Limitation and other arguments in subsidence claims
- Details
Tom Danter looks at the lessons from a recent subsidence claim brought against a local authority.
Claimants wishing to pursue claims relating to subsidence, including property damage caused by tree roots, have the usual burden of proving their case.
In addition, such claimants must ensure that they do not fall foul of limitation under Section 2 of the Limitation Act 1980.
These and other issues were considered by the Court in the case of RS v Vale of Glamorgan Council, in which Dolmans represented the Defendant Local Authority.
Background
The Claimant, being a Litigant in Person, owned a property adjacent to the Defendant Local Authority’s adopted footway. The Claimant had lived in the said property since 1982. A large tree had been planted in the footway many years previously. The Claimant alleged that the said tree had a substantial root system which encroached under the Claimant’s property, causing subsidence and cracks to a garden/boundary wall and threshold slab under a garden gate.
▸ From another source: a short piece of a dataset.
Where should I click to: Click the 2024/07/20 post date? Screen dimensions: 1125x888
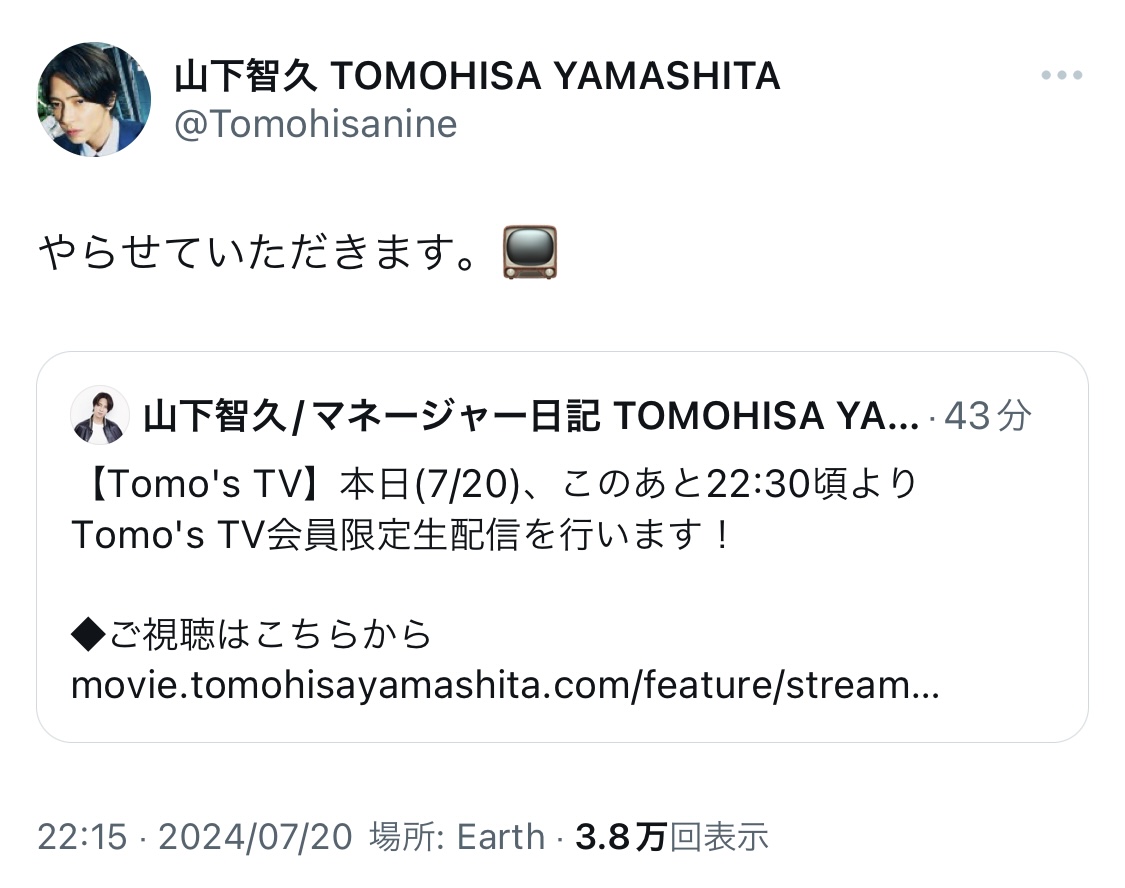255,836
As a result, the Claimant alleged that the garden gate could not be closed. There was also allegedly damage caused to the paving slabs on the adopted footway.
Preliminary issues
The Claimant issued Court proceedings online, but failed to file and serve Particulars of Claim signed / verified by an appropriate Statement of Truth, contrary to CPR 22.1(1)(a). An Acknowledgment of Service disputing jurisdiction was, therefore, filed on behalf of the Defendant Local Authority and an Application issued to strike out the Claimant’s claim in accordance with CPR 22.2(2). The matter was transferred offline.
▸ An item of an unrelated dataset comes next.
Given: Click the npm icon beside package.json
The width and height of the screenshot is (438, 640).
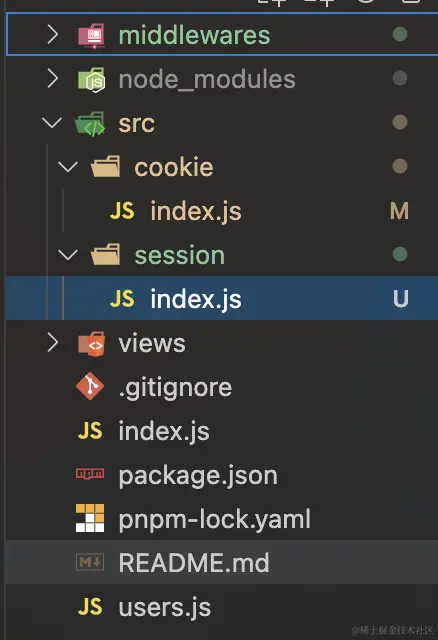Looking at the screenshot, I should (90, 473).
The Claimant averred that it was an oversight not to have signed / verified the Particulars of Claim with an appropriate Statement of Truth. Given the likelihood that the Court would give such a Litigant in Person the benefit of doubt in the interests of justice, it was agreed to consent to a Court Order that the Claimant be granted permission to rely upon an appropriately signed / verified Particulars of Claim. However, the matter was to be transferred to a local court for allocation and the Claimant was to pay the Defendant Local Authority’s costs of the Application.
Claimant’s claim
The Claimant’s Particulars of Claim, as subsequently verified by an appropriate Statement of Truth, confirmed that the Claimant was claiming:
(1) An Order for removal of the tree to prevent the continuation of the alleged nuisance to the Claimant’s property.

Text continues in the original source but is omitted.